Saturday 9 November 2013

Ranhill Energy: is the fine really adequate?

The Securities Commission announced the following:

"Securities Commission Malaysia (SC) has imposed a fine of RM200,000 on Ranhill Energy and Resources Berhad (Ranhill) and reprimanded and fined Tan Sri Hamdan Mohamad RM 300,000 for failure to disclose to SC material changes related to Ranhill’s listing.

Both Ranhill and Tan Sri Hamdan, Executive Director/President and Chief Executive of Ranhill, were found to have breached section 215(3) read with section 354(1) of the Capital Markets and Services Act 2007, for failing to immediately inform the SC of the suspension of the licence issued by Petroliam Nasional Berhad to Perunding Ranhill Worley Sdn Bhd (PRW), a company controlled by Tan Sri Hamdan. The notice of suspension was received on 17 July 2013.

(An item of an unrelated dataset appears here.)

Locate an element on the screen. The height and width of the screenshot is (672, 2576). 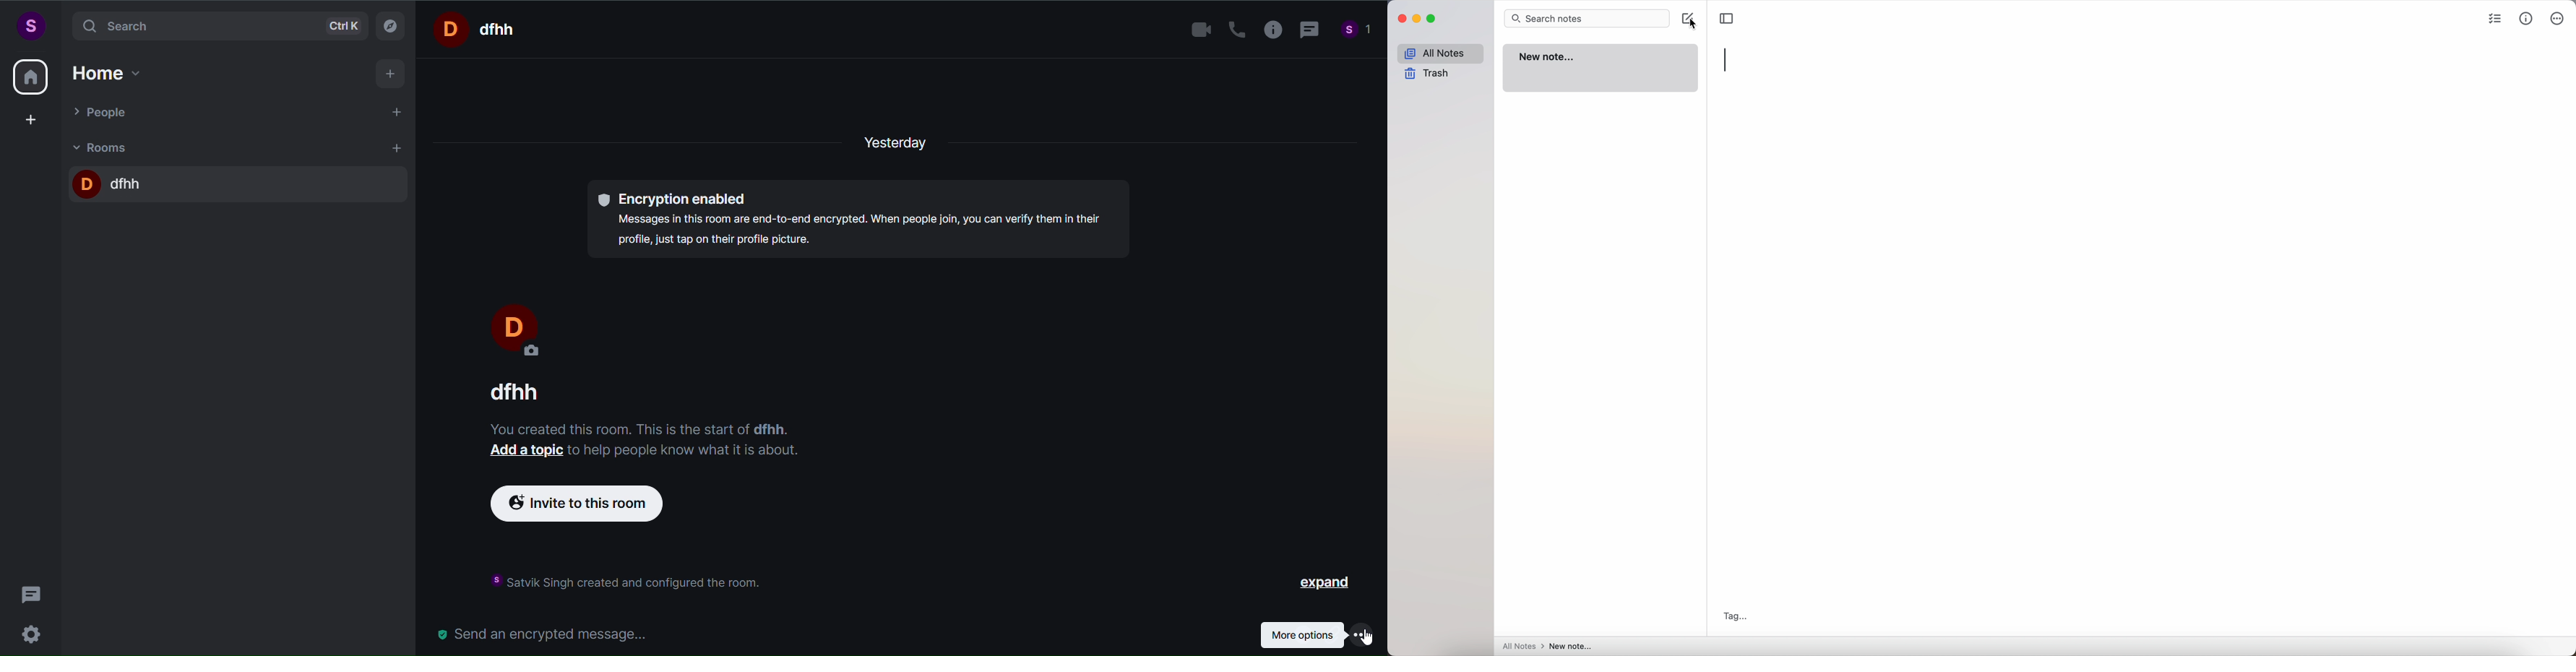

Ranhill relies on PRW for contracts secured from PETRONAS. This contract represents a material contribution to Ranhill Group’s revenue. The suspension of the license is therefore deemed as a material change in circumstance as it poses potential adverse implications on Ranhill’s oil and gas business. Under the circumstances, Ranhill and Tan Sri Hamdan were required to immediately inform the SC of the material change in circumstance under section 215(3) of the CMSA as the earlier disclosures in the listing prospectus of Ranhill would no longer be considered accurate or reflective of prevailing circumstances, and possibly misleading.

In the disclosure of such material development in this case, time is of essence, given that the retail and institutional offering by Ranhill had closed, the date for the allotment of shares to successful applicants was approaching, and investors needed to be given the opportunity and time to re-evaluate their investment decision.

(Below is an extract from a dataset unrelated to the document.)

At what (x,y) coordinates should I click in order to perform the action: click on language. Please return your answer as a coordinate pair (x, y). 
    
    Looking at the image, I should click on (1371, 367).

SC views timely and transparent disclosure of material information by companies and promoters seeking to raise funds via an IPO, as fundamental to ensuring trust and confidence in the capital market. Companies, promoters and advisers are reminded to exercise vigilance in this regard."

The Star writes about the same issue, some snippets:

A corporate lawyer explains: “It is not so much about the value of the contracts concerned. It is the fact that your licence was suspended or contract cancelled. That’s not necessarily the end of the world but it needs to be disclosed. Any reasonable investor would tell you that this is material information that impacts how he or she views and values the affected company. Non-disclosure therefore is more likely to assume that the offerors were looking to mislead investors.”

"The withdrawal of the listing has also caused other problems. The IPO was meant to raise RM750mil, out of which, Cheval Infrastructure Fund was to receive RM77mil for the shares it was selling. Cheval is acting on behalf of private equity firm Tael Management Co (Caymans) Ltd.
Ranhill Energy’s listing was supposed to be part of Cheval’s exit from the company. In 2011, Cheval together with Hamdan took Ranhill Bhd private at 90 sen per share. Cheval had wanted to pare down its stake in Ranhill Energy to 15.8% post-IPO, from 36.25% before the listing."

Ranhill Energy is another of those listing-delisting-relisting plays that happen much too often at Bursa Malaysia. Bursa should discourage this by invoking a new rule that delisted companies are not allowed to relist in the next, say, ten years.

Let's put things in context regarding the amounts involved:
  • IPO Amount to be raised: RM 750 Million
  • Total fine: RM 0.5 Million
Punishment is supposed to act as a deterrent. The fine imposed in this case is 1/1500th of the amount of money raised. Although it is good that the SC has taken action, the fine itself hardly seems adequate.

1 comment:

  1. Yes, Fine is good but will not deter him to do it again. The CEO/President should be barred for any listing for a number of yrs.